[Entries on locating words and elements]
-*-*-
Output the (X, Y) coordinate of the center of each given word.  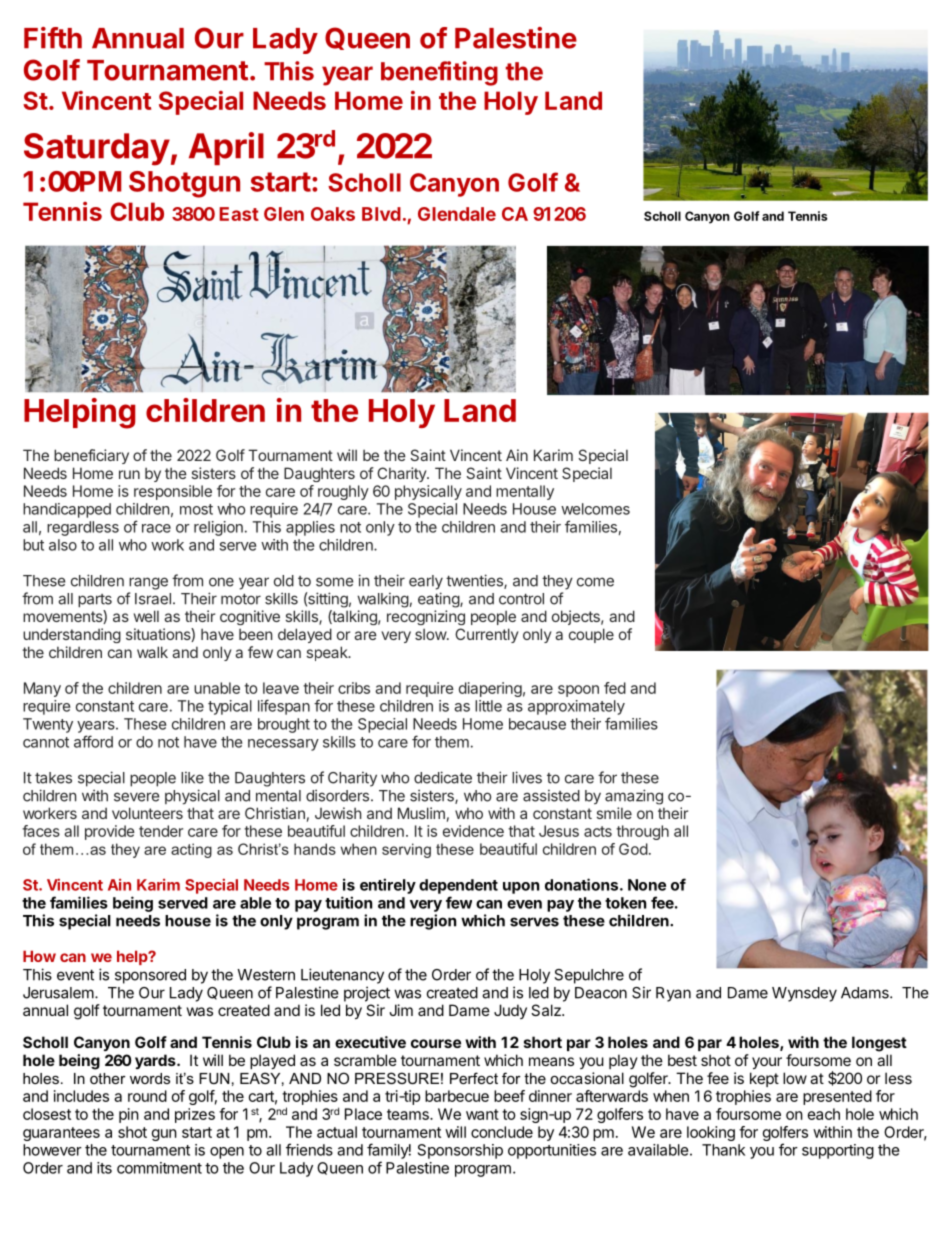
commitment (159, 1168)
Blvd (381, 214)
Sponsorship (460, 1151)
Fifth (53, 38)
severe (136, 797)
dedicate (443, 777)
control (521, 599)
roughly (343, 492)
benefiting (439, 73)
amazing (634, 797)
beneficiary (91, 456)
-*-*-
What you should do: Print all of the entries above word for word, omitting the pictures.

Written answer:
Output the (X, Y) coordinate of the center of each given word.  
commitment (159, 1168)
Blvd (381, 214)
Sponsorship (460, 1151)
Fifth (53, 38)
severe (136, 797)
dedicate (443, 777)
control (521, 599)
roughly (343, 492)
benefiting (439, 73)
amazing (634, 797)
beneficiary (91, 456)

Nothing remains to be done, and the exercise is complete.